From the same article, a quote from Nate Silver:
"I think data-scientist is a sexed up term for a statistician....Statistics is a branch of science. Data scientist is slightly redundant in some way and people shouldn’t berate the term statistician."
If your skillset differs from a statistician, then calling yourself a data scientist is not going to be a differentiating title in common parlance.
The notion that a data scientist's only job is to "write a statistical model" and then it's someone else's problem to run it in a distributed environment only exacerbates the problem and lowers DS code quality.
Full disclosure: my company Pachyderm  is trying to solve exactly the problem Jeff is talking about in the post. We've built a data processing platform on top of the container ecosystem. Basically, the data scientist has complete control over the runtime environment for their analysis since everything is bundled into a container. It scales to work for actual "big" data, but it also great for small teams that don't have massive infrastructure resources.
Granted that yes, lots of solutions don't exactly require a Hadoop cluster with thousands of nodes, this is a pretty gross and mean-spirited dig at "mediocre engineers" a number of times. It would be nice if we didn't treat people that don't work at Amazon/Google/Twitter/LinkedIn as lesser beings because they find their jobs at a probably-doesn't-have-Big-Data company.
(Does StitchFix have Big Data? If the answer is no, are their "Data platform engineers" mediocre?
A better idea imho is to have small crossfunctional teams where scientists and engineers work together to build only what they need with short iteration cycles.
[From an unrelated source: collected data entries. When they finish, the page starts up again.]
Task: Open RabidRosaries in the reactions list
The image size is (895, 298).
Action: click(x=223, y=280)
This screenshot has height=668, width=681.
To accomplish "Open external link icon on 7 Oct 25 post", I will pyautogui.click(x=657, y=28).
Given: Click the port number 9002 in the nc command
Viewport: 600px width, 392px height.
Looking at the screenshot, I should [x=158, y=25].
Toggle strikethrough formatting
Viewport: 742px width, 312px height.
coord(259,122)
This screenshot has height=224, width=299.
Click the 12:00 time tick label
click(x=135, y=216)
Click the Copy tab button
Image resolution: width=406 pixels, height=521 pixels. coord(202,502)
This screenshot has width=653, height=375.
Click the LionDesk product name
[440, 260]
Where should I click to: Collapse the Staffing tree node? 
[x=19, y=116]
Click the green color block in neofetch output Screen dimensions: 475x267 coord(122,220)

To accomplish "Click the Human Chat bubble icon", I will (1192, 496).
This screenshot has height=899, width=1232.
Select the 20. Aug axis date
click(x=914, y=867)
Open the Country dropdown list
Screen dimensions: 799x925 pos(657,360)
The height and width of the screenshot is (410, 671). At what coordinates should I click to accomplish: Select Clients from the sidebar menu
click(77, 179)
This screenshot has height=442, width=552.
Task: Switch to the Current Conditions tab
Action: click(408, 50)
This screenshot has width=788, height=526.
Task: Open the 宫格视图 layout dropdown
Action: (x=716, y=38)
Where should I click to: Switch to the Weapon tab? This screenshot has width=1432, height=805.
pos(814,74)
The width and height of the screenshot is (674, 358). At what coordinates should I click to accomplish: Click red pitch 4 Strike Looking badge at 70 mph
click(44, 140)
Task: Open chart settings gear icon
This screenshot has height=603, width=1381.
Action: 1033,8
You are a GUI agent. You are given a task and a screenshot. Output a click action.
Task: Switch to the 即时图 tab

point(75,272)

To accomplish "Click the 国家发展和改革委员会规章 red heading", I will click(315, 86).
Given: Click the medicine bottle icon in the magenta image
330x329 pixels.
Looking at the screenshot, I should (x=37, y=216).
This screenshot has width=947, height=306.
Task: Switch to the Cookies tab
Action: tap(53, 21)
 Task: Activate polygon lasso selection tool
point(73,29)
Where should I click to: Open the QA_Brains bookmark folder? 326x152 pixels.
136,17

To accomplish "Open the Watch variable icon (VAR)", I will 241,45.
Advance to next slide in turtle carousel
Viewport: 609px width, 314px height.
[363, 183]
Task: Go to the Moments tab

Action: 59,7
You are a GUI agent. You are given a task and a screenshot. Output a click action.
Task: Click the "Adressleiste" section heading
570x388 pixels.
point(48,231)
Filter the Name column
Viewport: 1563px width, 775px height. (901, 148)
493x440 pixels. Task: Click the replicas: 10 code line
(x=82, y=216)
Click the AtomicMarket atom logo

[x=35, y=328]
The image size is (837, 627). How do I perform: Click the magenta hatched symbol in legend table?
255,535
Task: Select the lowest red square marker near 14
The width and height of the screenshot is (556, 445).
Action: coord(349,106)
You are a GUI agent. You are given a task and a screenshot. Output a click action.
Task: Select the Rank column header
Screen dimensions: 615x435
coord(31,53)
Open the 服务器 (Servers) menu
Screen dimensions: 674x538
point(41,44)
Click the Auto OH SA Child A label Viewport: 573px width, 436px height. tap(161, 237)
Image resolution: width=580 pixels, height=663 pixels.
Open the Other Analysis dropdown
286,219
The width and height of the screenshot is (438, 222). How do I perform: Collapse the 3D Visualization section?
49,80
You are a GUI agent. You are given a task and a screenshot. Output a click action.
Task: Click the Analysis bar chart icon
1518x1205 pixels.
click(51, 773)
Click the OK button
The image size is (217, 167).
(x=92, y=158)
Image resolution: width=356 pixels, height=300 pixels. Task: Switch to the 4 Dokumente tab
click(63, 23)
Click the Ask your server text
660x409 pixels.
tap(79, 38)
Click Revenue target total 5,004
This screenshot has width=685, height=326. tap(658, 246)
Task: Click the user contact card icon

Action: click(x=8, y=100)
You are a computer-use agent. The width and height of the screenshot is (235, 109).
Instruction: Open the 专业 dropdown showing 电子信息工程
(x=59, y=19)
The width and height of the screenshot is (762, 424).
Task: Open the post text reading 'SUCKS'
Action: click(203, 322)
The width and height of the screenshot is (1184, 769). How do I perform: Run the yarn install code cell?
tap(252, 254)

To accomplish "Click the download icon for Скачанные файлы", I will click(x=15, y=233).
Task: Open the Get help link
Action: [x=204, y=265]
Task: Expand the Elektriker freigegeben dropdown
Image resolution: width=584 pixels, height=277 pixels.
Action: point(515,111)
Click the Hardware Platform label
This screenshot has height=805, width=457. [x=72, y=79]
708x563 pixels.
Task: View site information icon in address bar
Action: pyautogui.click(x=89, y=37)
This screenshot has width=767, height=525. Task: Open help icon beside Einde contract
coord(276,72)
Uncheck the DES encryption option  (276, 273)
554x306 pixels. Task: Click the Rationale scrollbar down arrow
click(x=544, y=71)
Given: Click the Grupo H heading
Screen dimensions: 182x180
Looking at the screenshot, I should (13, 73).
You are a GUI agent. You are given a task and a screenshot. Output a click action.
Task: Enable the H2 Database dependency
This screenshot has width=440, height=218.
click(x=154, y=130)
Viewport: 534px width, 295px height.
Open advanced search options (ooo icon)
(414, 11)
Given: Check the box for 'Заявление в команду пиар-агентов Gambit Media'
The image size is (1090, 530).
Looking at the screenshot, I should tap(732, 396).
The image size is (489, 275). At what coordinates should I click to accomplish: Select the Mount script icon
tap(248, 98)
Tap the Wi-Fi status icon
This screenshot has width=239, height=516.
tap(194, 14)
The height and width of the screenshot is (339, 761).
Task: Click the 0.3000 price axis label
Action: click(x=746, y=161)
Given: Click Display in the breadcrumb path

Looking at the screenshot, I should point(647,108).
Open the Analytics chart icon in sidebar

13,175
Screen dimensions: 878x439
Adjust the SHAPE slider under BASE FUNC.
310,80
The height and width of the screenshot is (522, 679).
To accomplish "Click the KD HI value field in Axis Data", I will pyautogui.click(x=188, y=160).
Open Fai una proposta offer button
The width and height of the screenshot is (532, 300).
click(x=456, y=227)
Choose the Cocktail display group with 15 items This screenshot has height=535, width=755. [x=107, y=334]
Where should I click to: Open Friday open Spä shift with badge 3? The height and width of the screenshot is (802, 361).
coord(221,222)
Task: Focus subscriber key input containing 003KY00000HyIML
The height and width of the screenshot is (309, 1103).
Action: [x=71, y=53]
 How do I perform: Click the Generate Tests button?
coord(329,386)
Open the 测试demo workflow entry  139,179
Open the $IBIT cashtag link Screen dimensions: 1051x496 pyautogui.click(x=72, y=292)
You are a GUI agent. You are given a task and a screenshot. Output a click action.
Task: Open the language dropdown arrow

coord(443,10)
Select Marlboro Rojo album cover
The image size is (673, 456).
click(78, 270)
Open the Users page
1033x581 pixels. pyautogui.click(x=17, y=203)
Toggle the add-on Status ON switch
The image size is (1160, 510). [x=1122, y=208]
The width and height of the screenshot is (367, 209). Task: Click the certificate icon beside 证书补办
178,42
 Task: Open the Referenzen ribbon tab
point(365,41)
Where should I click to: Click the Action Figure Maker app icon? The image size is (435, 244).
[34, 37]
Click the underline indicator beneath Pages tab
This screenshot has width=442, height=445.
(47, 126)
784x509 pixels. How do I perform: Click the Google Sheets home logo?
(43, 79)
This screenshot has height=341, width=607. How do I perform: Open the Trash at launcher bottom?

If everyone involved doesn't have at least a broad perspective on the end-to-end purpose of what they're working on, they're probably going to build the wrong thing.
"Big Data" is like sex in high school. Everyone talks about it but few people really have lots of it and some just don't have any.
For many startups, even if they audit everything they won't have petabytes of data.
Because that's what it is:
- It is attempting to question, critique, override, everyday decisions made by the management (including the CEO) based on available data.
- It is doing that with maximal knowledge of the whole organization. That means all the records, finances, secrets, what not, have to be divulged to the data-science team. (which in itself is an unsurmountable challenge, i.e., to convince the management to allow full data access; think emails, chat logs, meetings minutes of CEO's, VP's, etc, etc).
This will make the management go, "so let me get this straight, I authorize you access to data of the whole organization, and you come up with a conclusion (some of the times at least) that I'm full of it?"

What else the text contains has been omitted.